IJL – RÉSEAU.PRESSE – LE FRANCO
Employée d’épicerie, couturière à son compte, gérante d’entreprise, Émilie a enfilé bien des chapeaux depuis son arrivée à Jasper. Aujourd’hui mère de famille, elle souhaite que ses enfants grandissent en français, dans un milieu où la langue est vivante et fièrement portée.
Le Franco : Bonjour Émilie. Au moment de votre arrivée dans la province, vous en connaissiez peu sur l’existence de la francophonie locale. De quelle manière avez-vous été mise en contact avec la communauté francophone de Jasper?
Émilie Langley : Il y a deux personnes clés qui m’ont aidée à connaître la francophonie ici. Marie-Claude Faucher, qui est la directrice de l’École Desrochers. Très tôt, en arrivant ici, je l’ai rencontrée et je me suis rendu compte qu’il y avait une école francophone. Et puis, il y a aussi Anne Daniel, qui était une collègue de travail à l’époque. Elle m’a tout de suite présenté à l’ACFA [régionale], elle m’a invité à des événements… Ça a été une personne super accueillante qui m’a un peu tout montré.
Le Franco : Découvrir une communauté est une chose, s’y engager activement en est une autre. Qu’est-ce qui vous a motivée à vous impliquer? Est-ce que cela s’est fait naturellement?
Émilie Langley : J’étais moins impliquée avant. Mon mari est anglophone, mais, malgré ça, ma famille a quand même toujours participé aux événements. J’ai été sur le conseil d’administration de l’ACFA régionale, j’ai été bénévole, j’ai été impliquée pour célébrer la Saint-Jean-Baptiste et pendant nos cabanes à sucre. Mais je pense que c’est aussi vraiment au moment d’arriver en poste que je me suis plus immergée complètement dans la francophonie.

LISTE DES TÂCHES:
**A)** Indiquez si chacun des énoncés suivants concorde avec l'entretien, en répondant par oui ou par non et en citant textuellement les mots qui tranchent :
(i) Marie-Claude Faucher dirige l'École Desrochers.
(ii) Le mari d'Émilie Langley est francophone.
(iii) Anne Daniel a fait connaître l'ACFA régionale à Émilie Langley.
**B)** Recopiez le passage de l'entretien depuis « Le Franco : Découvrir » jusqu'à « s’est fait naturellement? » inclus.
**C)** D'après l'entretien, quel lien unissait Anne Daniel à Émilie Langley à l'époque ?
Le matériel suivant n'a aucun lien avec l'entretien.

EXTRAIT DE DONNÉES:
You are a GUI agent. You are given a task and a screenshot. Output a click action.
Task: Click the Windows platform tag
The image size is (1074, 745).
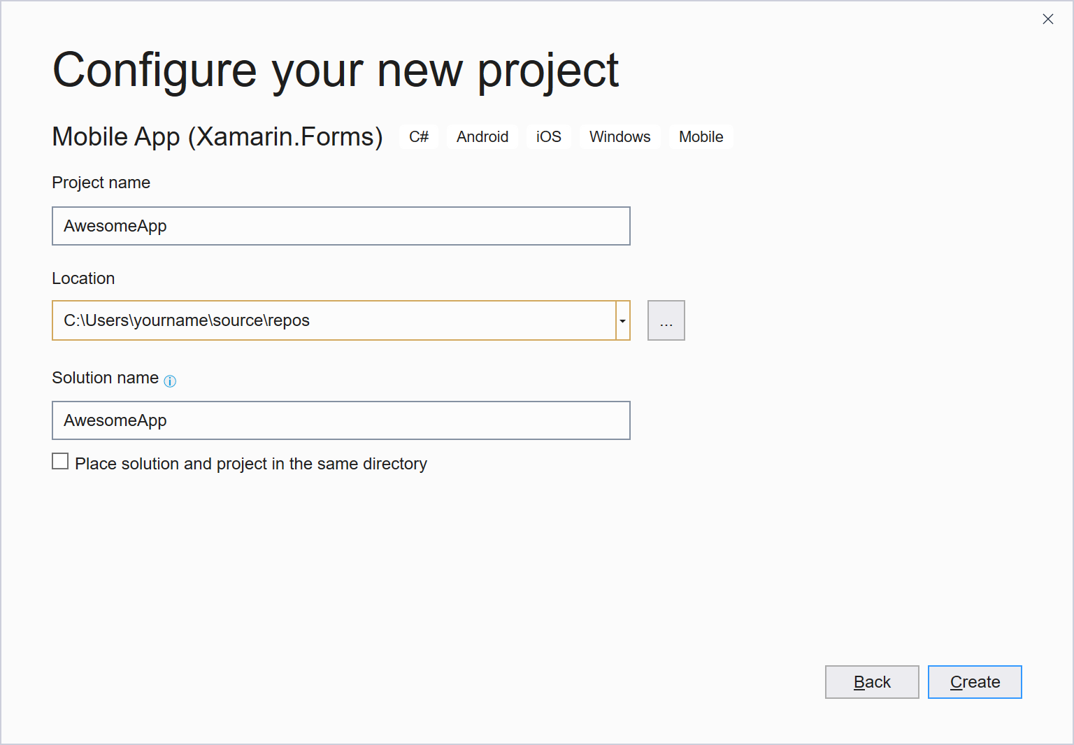coord(620,137)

RÉSULTATS PAR TÂCHE:
**A)**
(i) Oui : « Marie-Claude Faucher, qui est la directrice de l’École Desrochers. »
(ii) Non : « Mon mari est anglophone »
(iii) Oui : « Elle m’a tout de suite présenté à l’ACFA [régionale] »

**B)**
Le Franco : Découvrir une communauté est une chose, s’y engager activement en est une autre. Qu’est-ce qui vous a motivée à vous impliquer? Est-ce que cela s’est fait naturellement?

**C)** Anne Daniel était une collègue de travail d'Émilie Langley.